▶ **Assignment**: All lines with the word "computer" are to be found and copied from the listing.

____ Available records

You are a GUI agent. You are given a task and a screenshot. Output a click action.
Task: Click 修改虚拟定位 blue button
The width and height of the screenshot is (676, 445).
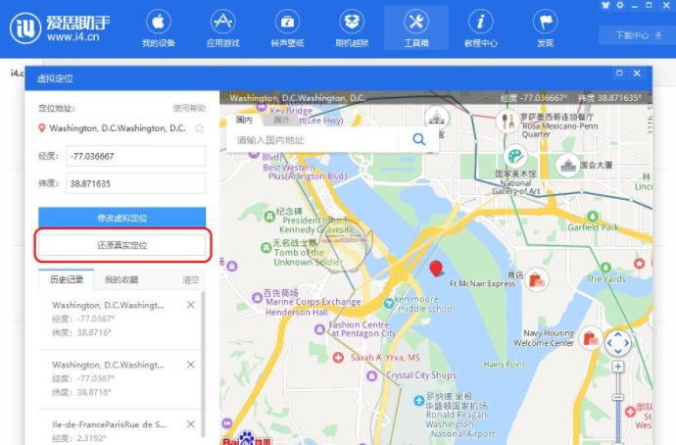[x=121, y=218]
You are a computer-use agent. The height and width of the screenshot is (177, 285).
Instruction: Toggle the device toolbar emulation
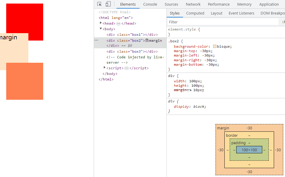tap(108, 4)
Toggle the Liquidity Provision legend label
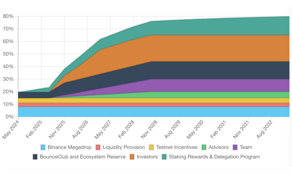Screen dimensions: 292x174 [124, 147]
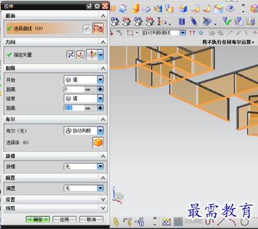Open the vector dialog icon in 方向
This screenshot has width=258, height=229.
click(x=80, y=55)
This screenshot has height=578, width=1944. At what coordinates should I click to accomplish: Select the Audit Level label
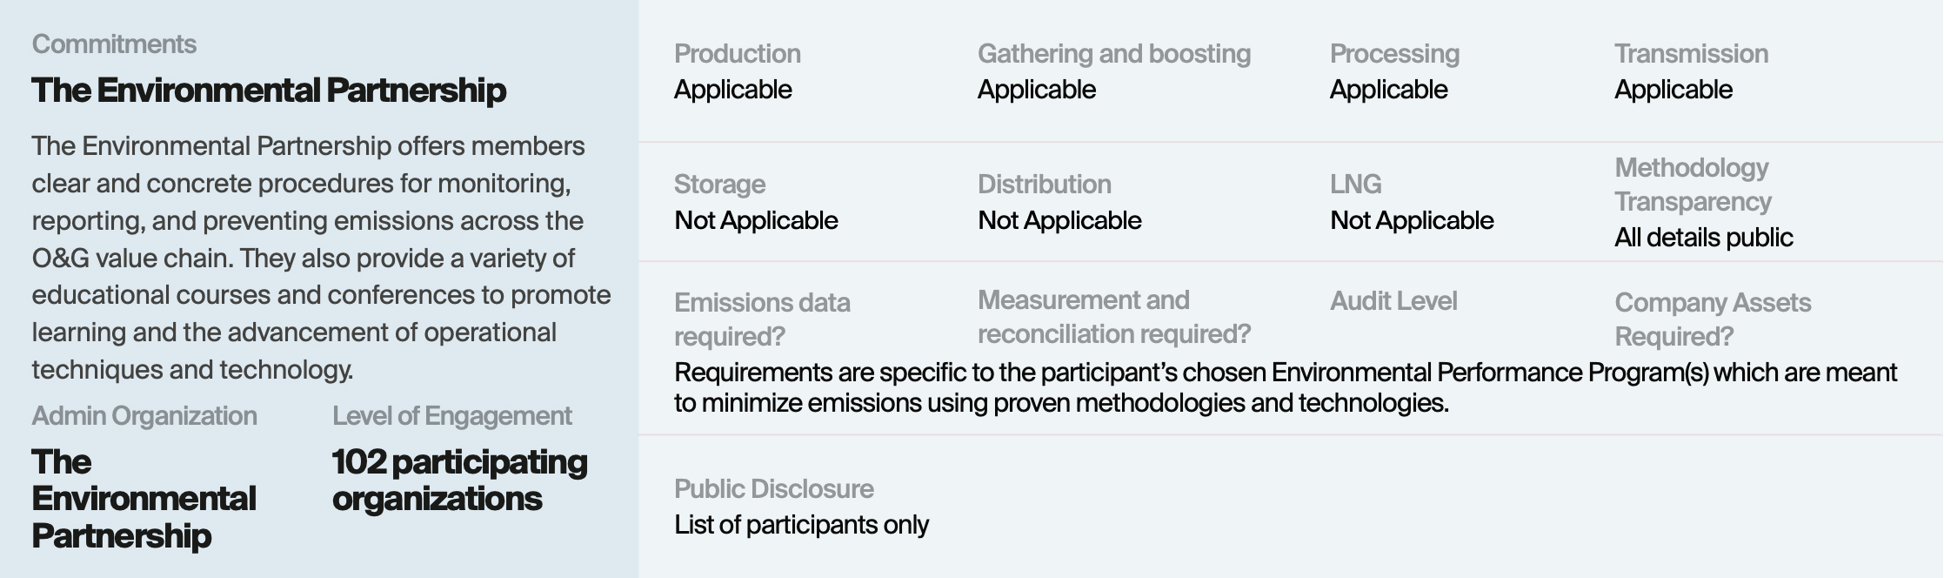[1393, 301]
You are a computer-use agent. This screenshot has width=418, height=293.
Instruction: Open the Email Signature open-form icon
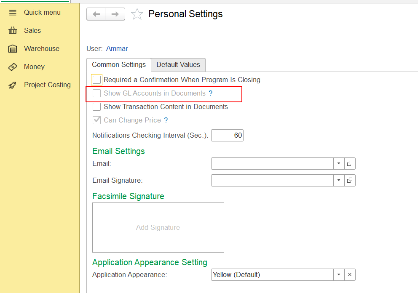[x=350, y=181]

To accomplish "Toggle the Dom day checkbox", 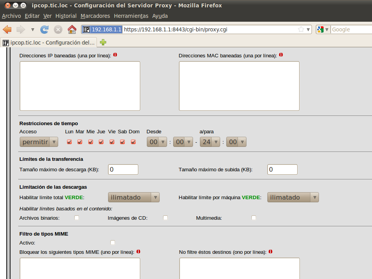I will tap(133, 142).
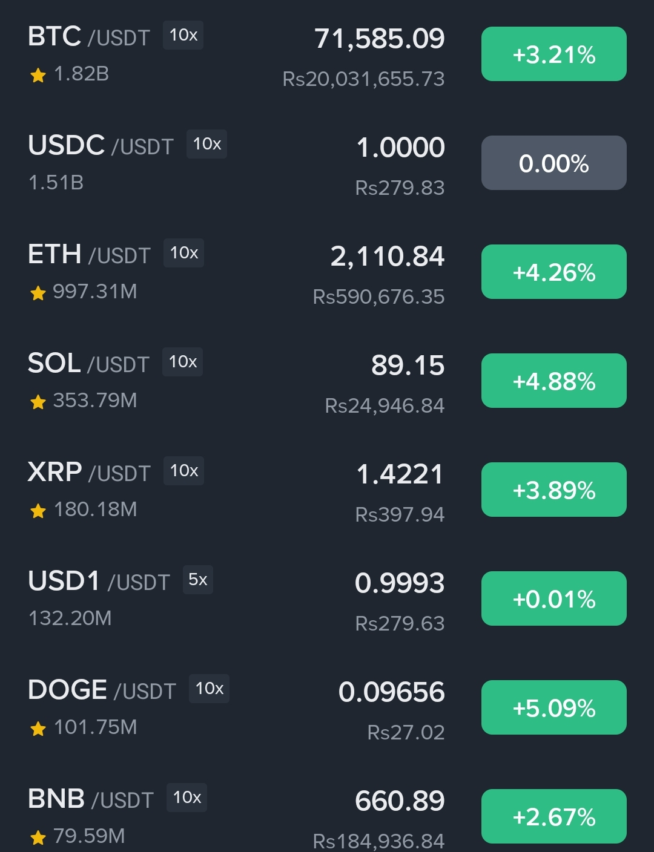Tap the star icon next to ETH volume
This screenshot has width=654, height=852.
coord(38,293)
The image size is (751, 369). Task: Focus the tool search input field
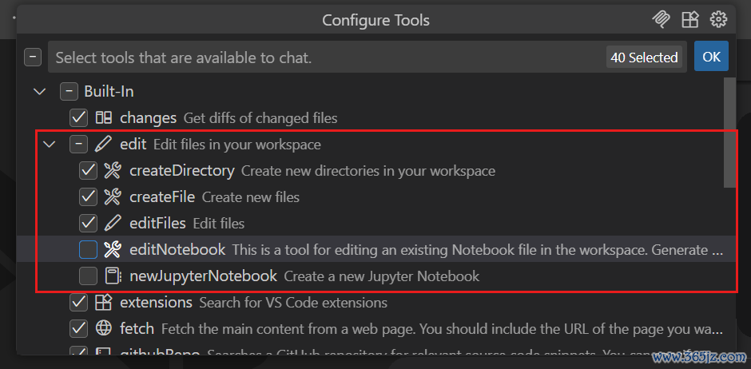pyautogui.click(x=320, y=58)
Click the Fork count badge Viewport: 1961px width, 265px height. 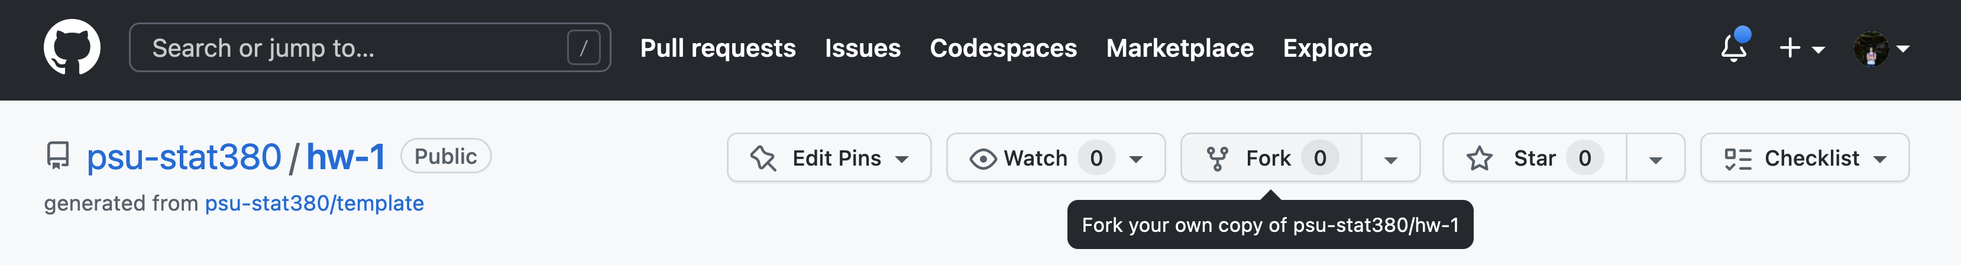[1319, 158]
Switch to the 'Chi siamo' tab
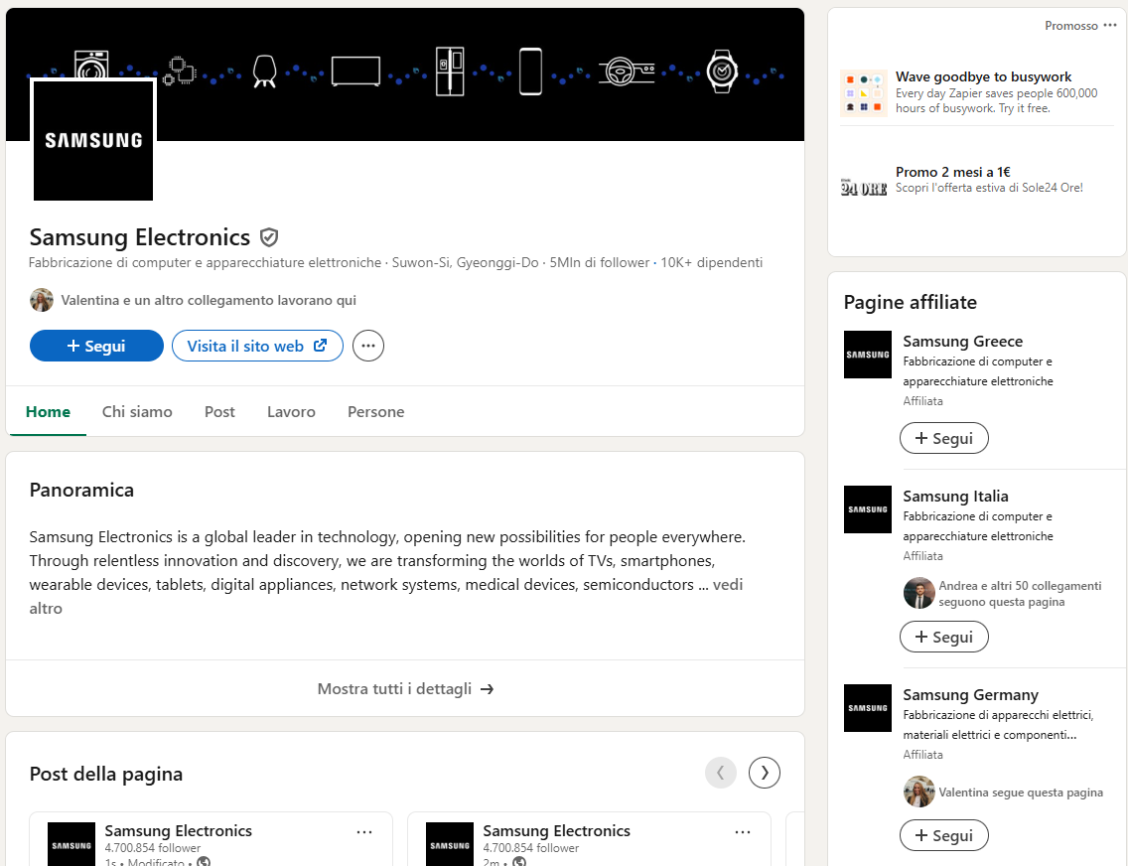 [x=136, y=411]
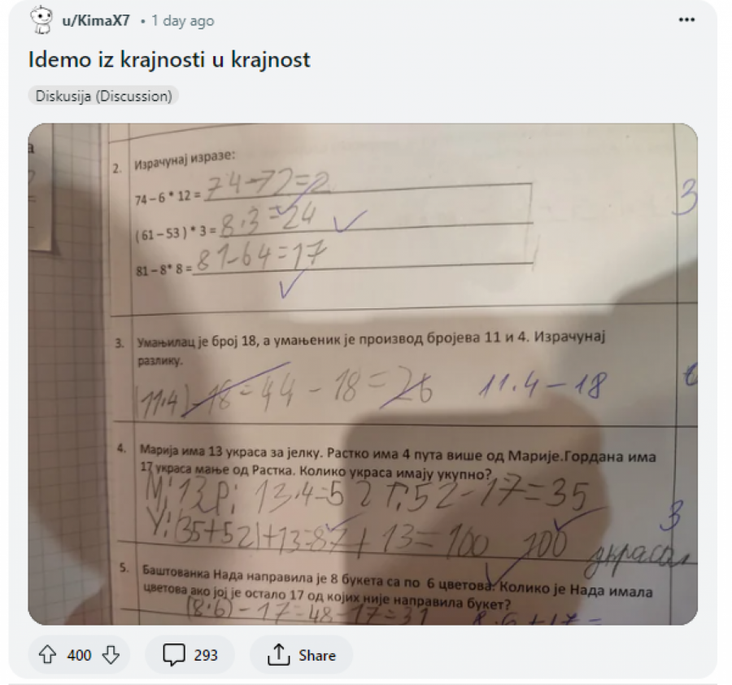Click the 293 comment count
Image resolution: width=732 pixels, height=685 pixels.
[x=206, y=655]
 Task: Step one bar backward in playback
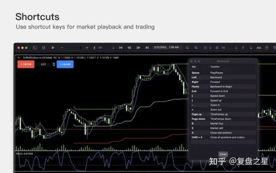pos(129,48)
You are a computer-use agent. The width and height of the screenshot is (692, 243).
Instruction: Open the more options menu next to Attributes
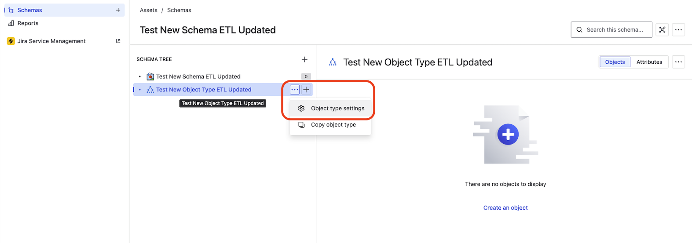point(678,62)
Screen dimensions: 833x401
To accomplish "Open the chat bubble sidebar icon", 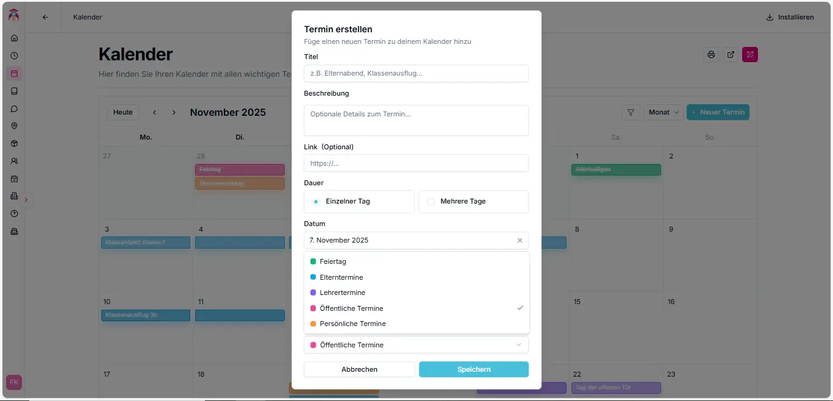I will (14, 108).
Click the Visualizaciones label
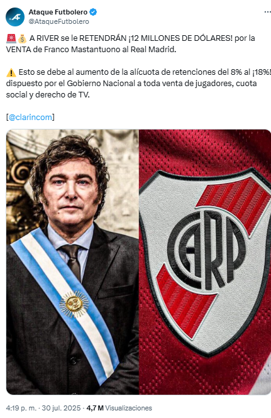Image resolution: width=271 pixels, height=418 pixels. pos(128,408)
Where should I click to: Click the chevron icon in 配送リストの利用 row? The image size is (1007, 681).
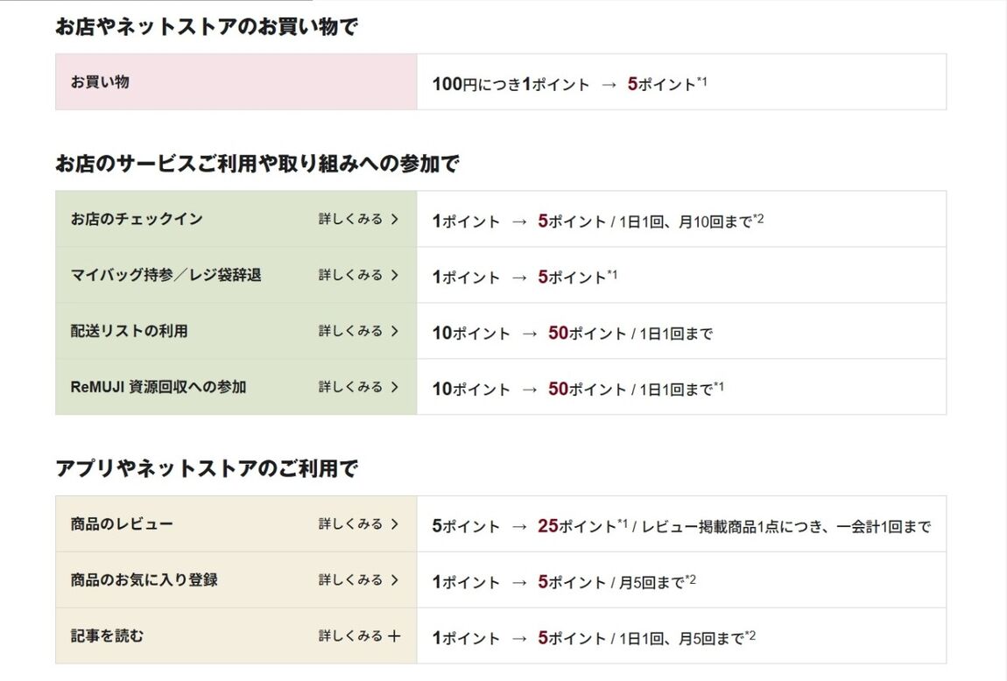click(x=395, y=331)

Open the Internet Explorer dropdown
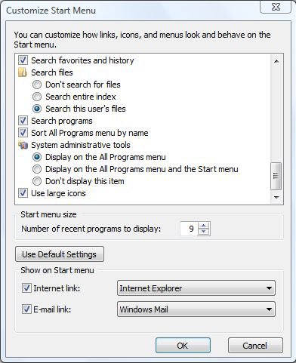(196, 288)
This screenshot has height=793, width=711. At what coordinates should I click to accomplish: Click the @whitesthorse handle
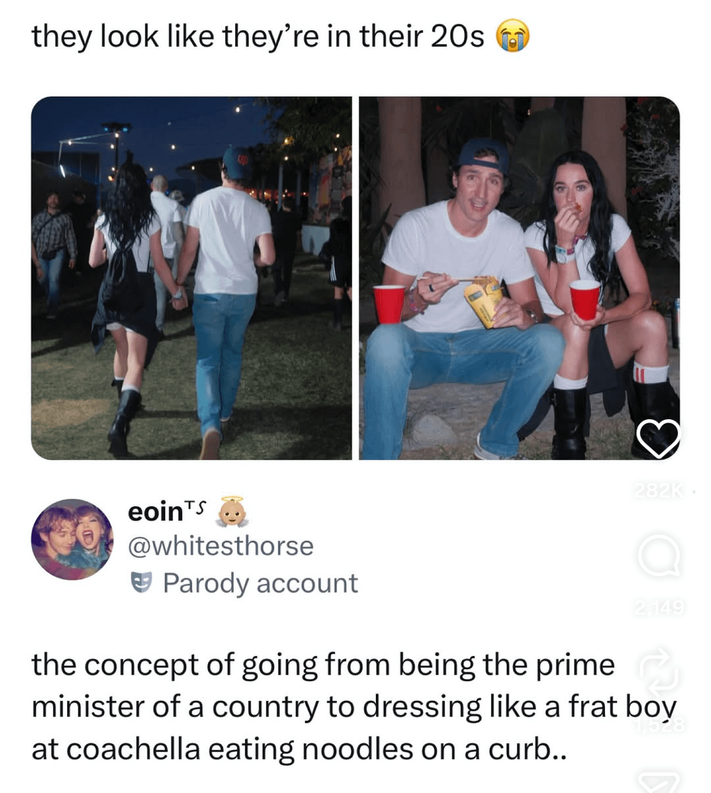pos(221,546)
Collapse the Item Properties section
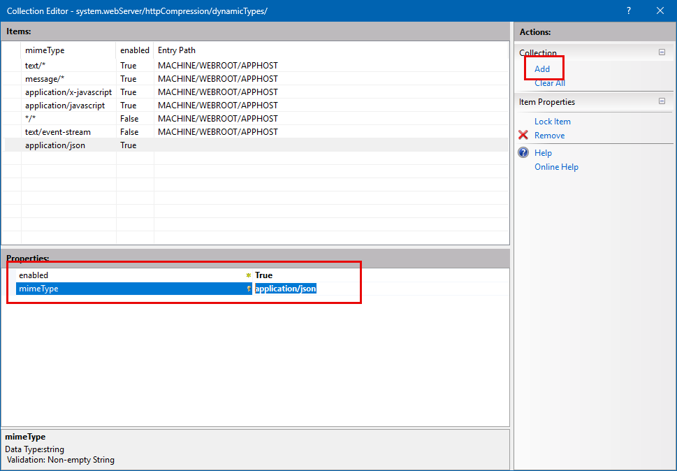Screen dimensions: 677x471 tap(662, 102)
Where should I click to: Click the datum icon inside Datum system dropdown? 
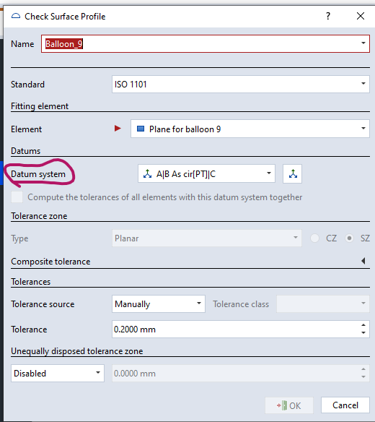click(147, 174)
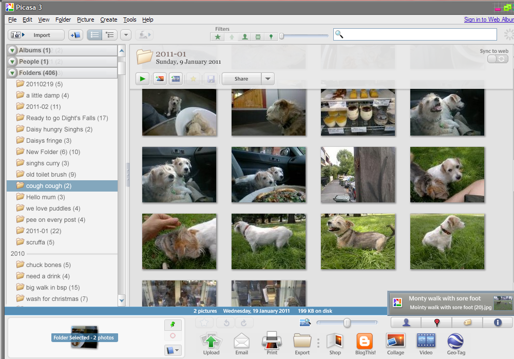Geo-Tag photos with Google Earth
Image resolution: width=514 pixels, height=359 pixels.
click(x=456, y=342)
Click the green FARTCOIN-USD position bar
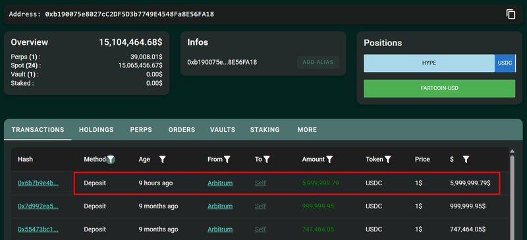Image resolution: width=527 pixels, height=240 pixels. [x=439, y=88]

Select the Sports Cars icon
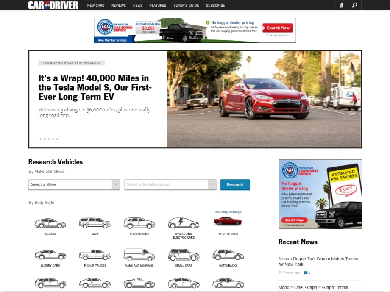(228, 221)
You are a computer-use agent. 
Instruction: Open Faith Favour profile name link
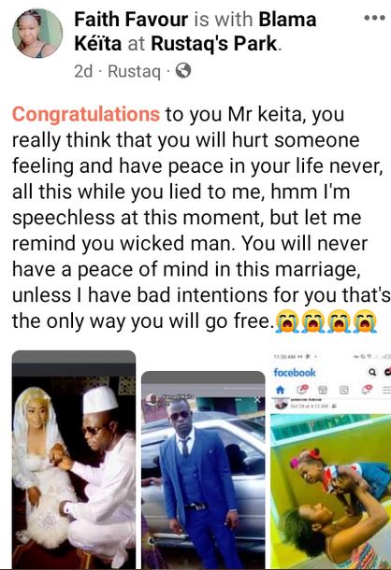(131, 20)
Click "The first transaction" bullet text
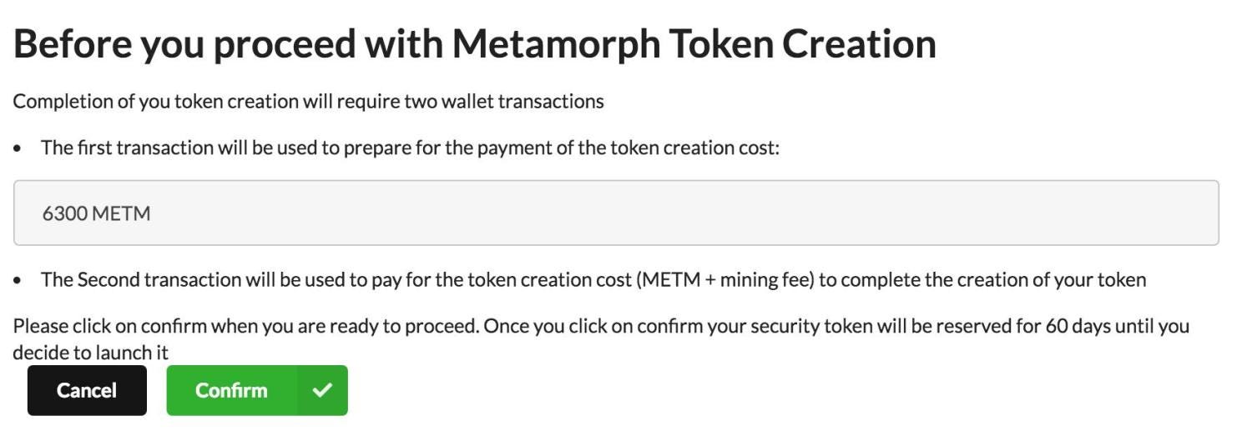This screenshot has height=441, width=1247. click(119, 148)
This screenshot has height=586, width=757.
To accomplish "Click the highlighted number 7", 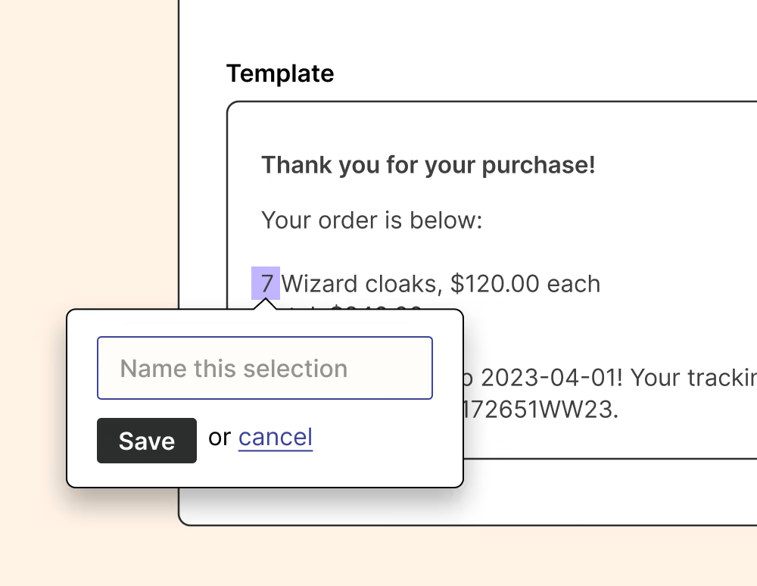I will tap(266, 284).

________

▶ **Written answer**:
You are a computer-use agent. The height and width of the screenshot is (177, 285).
You are a computer-use agent. This screenshot has width=418, height=293.
You are a computer-use agent. The width and height of the screenshot is (692, 243).
You are a computer-use agent. 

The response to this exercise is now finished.